In addressing an insurer’s duty to defend, the Louisiana Supreme Court has
stated that “[g]enerally, the insurer's obligation to defend suits against its insured is
broader than its liability for damage claims. And the insurer's duty to defend suits
brought against its insured is determined by the allegations of the injured plaintiff's
petition, with the insurer being obligated to furnish a defense unless the petition
unambiguously excludes coverage.” American Home Assur. Co. V. Czarniecki, 255
La. 251, 269 (La. 1970).
“Whether an insurer has a duty to defend is determined solely by ‘compar[ing]
the allegations in the complaint against the insured with the terms of the policy’ at
issue-the so-called ‘eight corners’ rule. “ Lamar Advertising Co. v. Continental Cas
Co., 396 F.3d at 660 (citing Complaint of Stone Petroleum Corp., 961 F.2d 90,91
(5th Cir. 1992).) “Assuming all the allegations of the petition are true, the insurer
must defend, regardless of the outcome of the suit, if there would be both (1)

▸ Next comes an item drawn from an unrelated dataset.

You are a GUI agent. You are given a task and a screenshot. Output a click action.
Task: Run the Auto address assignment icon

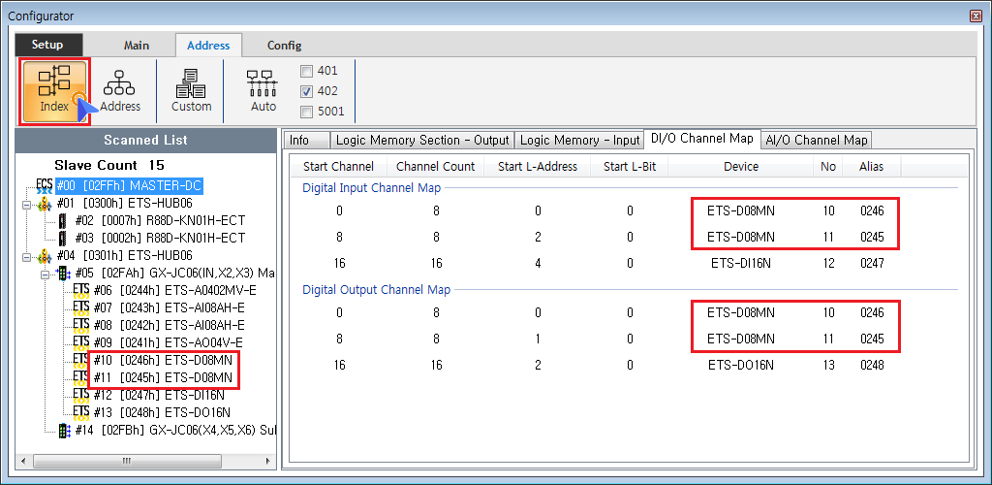pos(263,90)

coverage under the policy and (2) liability to the plaintiff.” Hardy v. Hartford Ins. Co.,
236 F.3d 287, 290 (5th Cir. 2001). “If there are any facts in the complaint which,
taken as true, support a claim for which coverage is not unambiguously excluded,
the insurer must defend the insured.” New Orleans Deli & Dining, LLC v. Continental
Casualty Company, 2011 WL 4551165 (E.D. La. 2011).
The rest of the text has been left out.